EXERCISE AIM
Data follows below. Repeat exactly the lines between the line holding "289x245 pixels. How" and the line holding "Viewport: 1161px width, 624px", inclusive, and nothing more; drop pictures.

RECORDS PROVIDED
________________
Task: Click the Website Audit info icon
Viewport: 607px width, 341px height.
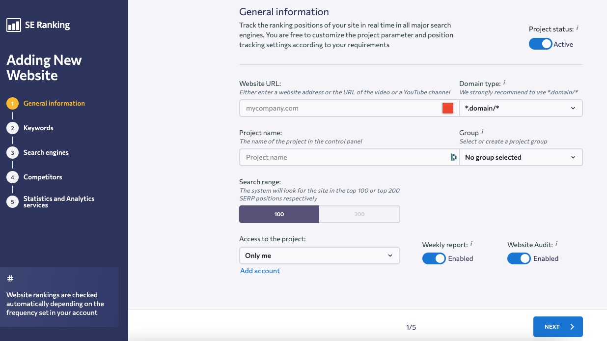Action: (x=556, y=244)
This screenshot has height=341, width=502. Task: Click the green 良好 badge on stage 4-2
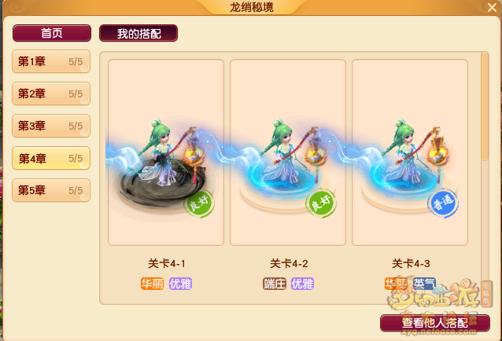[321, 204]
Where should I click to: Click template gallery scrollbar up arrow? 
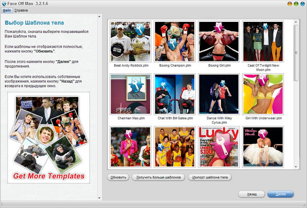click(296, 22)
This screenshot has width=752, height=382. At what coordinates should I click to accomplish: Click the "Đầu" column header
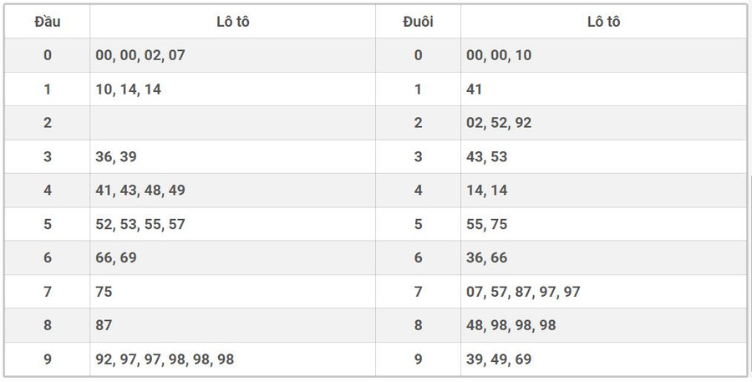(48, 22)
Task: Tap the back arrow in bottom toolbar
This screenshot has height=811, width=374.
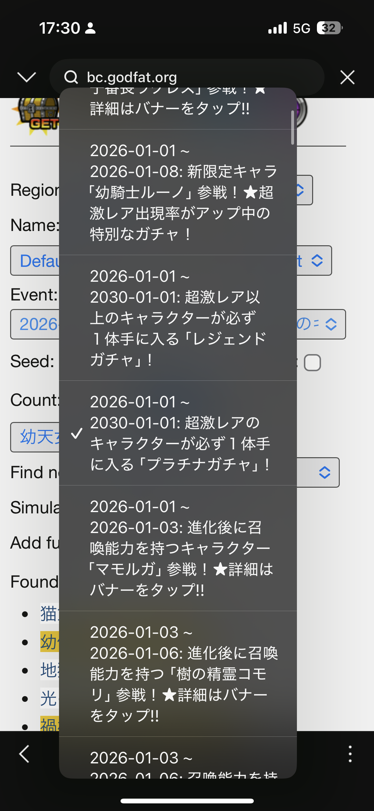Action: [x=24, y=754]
________________
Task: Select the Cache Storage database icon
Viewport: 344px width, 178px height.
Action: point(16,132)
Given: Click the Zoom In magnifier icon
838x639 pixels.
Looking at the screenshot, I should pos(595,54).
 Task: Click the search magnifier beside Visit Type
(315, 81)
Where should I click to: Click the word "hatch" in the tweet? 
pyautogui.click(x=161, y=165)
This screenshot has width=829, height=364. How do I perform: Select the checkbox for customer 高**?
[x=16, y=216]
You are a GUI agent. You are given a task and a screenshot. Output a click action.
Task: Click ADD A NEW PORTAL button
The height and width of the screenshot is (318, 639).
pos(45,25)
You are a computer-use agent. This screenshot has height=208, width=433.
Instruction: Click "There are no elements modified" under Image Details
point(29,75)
________________
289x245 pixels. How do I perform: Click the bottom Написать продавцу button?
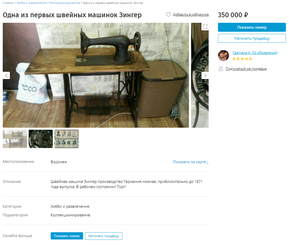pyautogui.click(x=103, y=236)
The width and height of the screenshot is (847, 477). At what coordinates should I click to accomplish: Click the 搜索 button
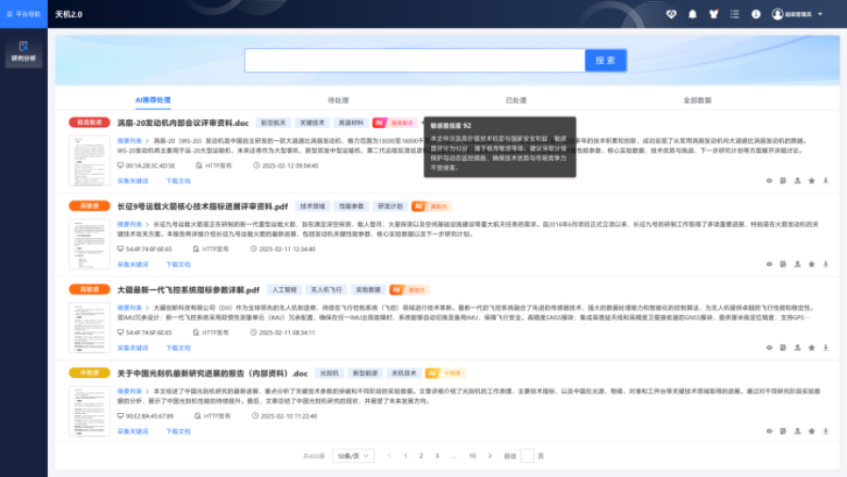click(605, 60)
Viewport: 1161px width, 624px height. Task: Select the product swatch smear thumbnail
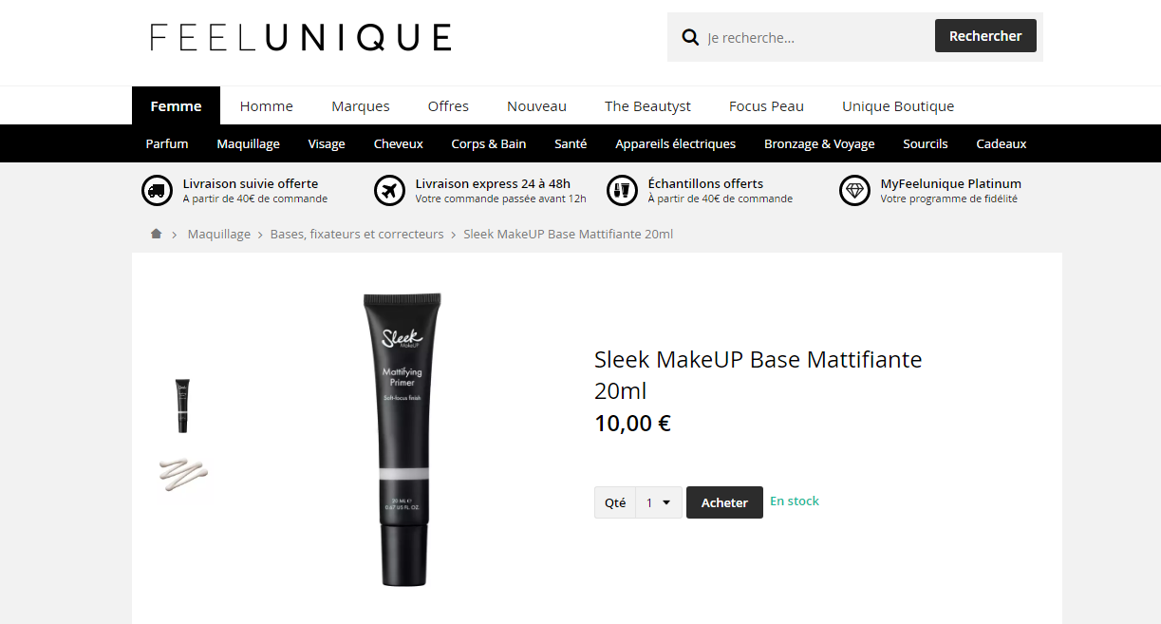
________________
RESPONSE AREA
289x245 pixels. How do I perform: Click the bottom Написать продавцу button?
pyautogui.click(x=103, y=236)
The width and height of the screenshot is (847, 477). At what coordinates should I click to accomplish: Click the 搜索 button
click(605, 60)
Viewport: 1161px width, 624px height. Task: Select the product swatch smear thumbnail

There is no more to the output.